Swim meets have always been magical, and in recent years we had a run of several years with three girls swimming for the Leonia Swim Club team at once. But all good things come to an end, and after the first meet of the 2010 swim season in Oradell, we drove to our special, post-meet restaurant to eat in Paramus: The Fireplace. We had eaten there a few years earlier after a meet and were hooked on this retro 1950s-like hamburger and French fries joint with a wood paneling interior. They don't use plates; instead, they give what looks like a paper coffee filter and put each item on a filter. We all loved the quirky, old-fashioned feel and it became a special place we would go to eat once or twice each year after an away swim meet in the Paramus area.

This time, though, the magic had worn off. Maybe it was the week of 100-degree weather we were having that had everyone on edge. Maybe it was the realization that a cheeseburger, fries, and a vanilla milkshake is just not that good for you. Maybe it was that my oldest two daughters were no longer swimming on the team, because they had both begun working at summer jobs. I realized earlier that night at the swim meet that I could not remember how long it had been since all three of them were not swimming. But that year, the older two were not swimming competitively for the first time and neither one of them probably ever would again. Maybe I was mourning these losses of childhood, of innocence, of my own place in the world. Having these girls be so dependent on you is the most God-like thing a person will probably ever feel, but it is “planned obsolescence” as the parental role diminishes over time and they go out on their own. So last night, four of us watched our only swimmer, Ava, and I remembered that just last year two of us were watching the three girls swim in the meets. When the four of us—two parents, two near-adults, and one child—ate at The Fireplace this time, things were different. For a moment, I grieved our losses. We all became uptight. I told the older girls we were upset and a little sad because they weren't swimming anymore. A part of our lives was gone, and even the magic of the restaurant was slipping away, too.  

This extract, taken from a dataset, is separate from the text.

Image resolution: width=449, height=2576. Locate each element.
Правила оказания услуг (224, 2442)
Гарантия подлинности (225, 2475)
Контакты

I remember Walter Wangerin in his book, Mourning Into Dancing talked about how these little losses in life and the associated grief that comes is what prepares us for the  finality of death, the ultimate loss that someday we all have to face ourselves. Little losses and griefs preparing us for the big ones. I see this over and over now as I approach the back end of middle age.  

Despite pondering these losses and the pain, I managed to eat the cheeseburger, fries, and the vanilla milkshake, then finished off the rest of my youngest daughter's milkshake because it is tough for a child with wet hair in a wet bathing suit to finish off a cold milkshake. But I was able to suck it up and finish the shake for her. Sometimes, you just have to go on despite the pain.